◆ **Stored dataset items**
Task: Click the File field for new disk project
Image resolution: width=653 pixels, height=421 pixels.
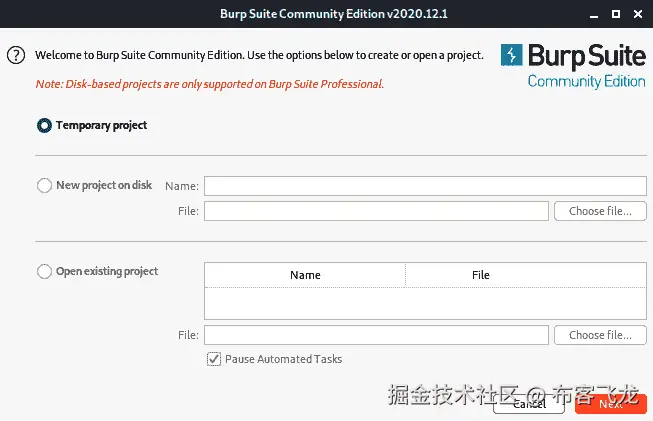Action: pos(376,211)
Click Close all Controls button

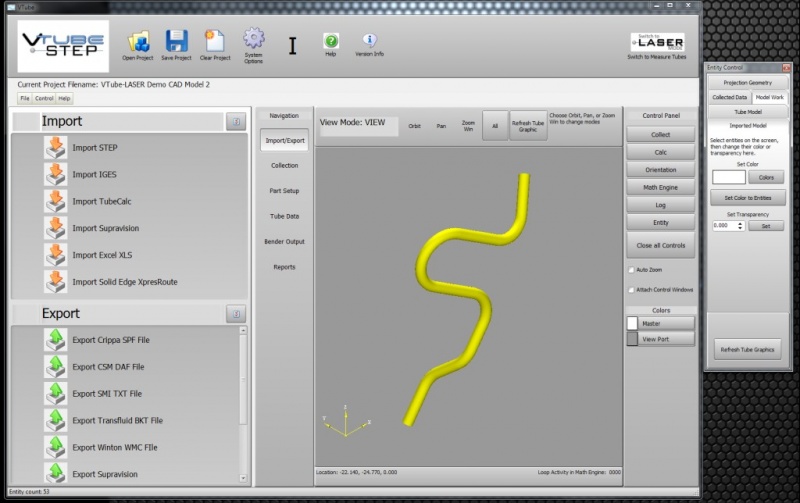coord(661,245)
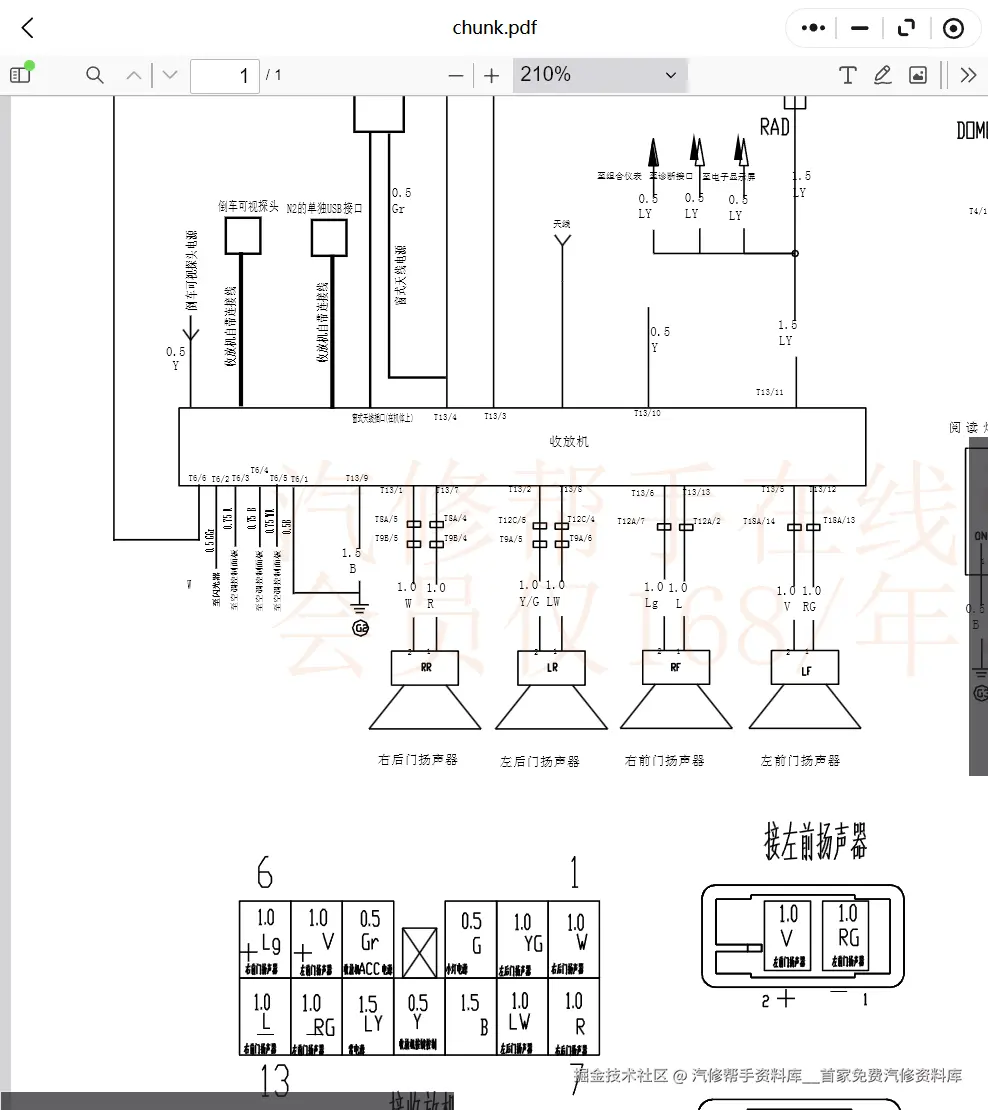Screen dimensions: 988x1110
Task: Toggle next search result chevron
Action: pyautogui.click(x=169, y=74)
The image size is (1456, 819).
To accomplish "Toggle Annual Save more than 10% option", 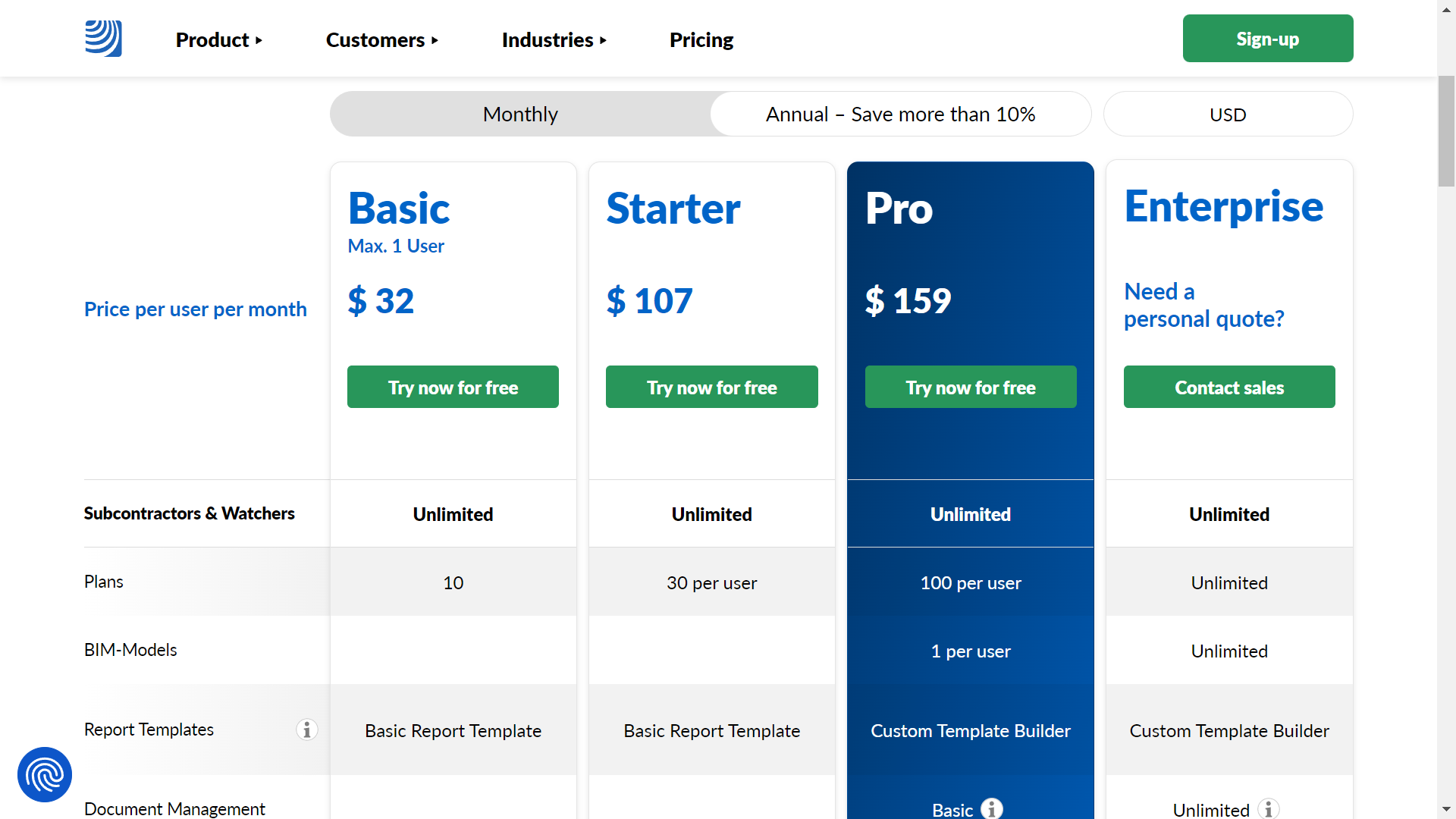I will pos(900,114).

◆ **Work to be completed**
Without the pictures, write out the lines from the beginning of the entries through the line with "The image size is (1456, 819).".

◆ **Answer to the exercise**
Task: Click the File field for new disk project
Image resolution: width=653 pixels, height=421 pixels.
Action: pos(376,211)
Click Close all Controls button

coord(661,245)
Screen dimensions: 988x1110
Task: Toggle next search result chevron
Action: pyautogui.click(x=169, y=74)
The image size is (1456, 819).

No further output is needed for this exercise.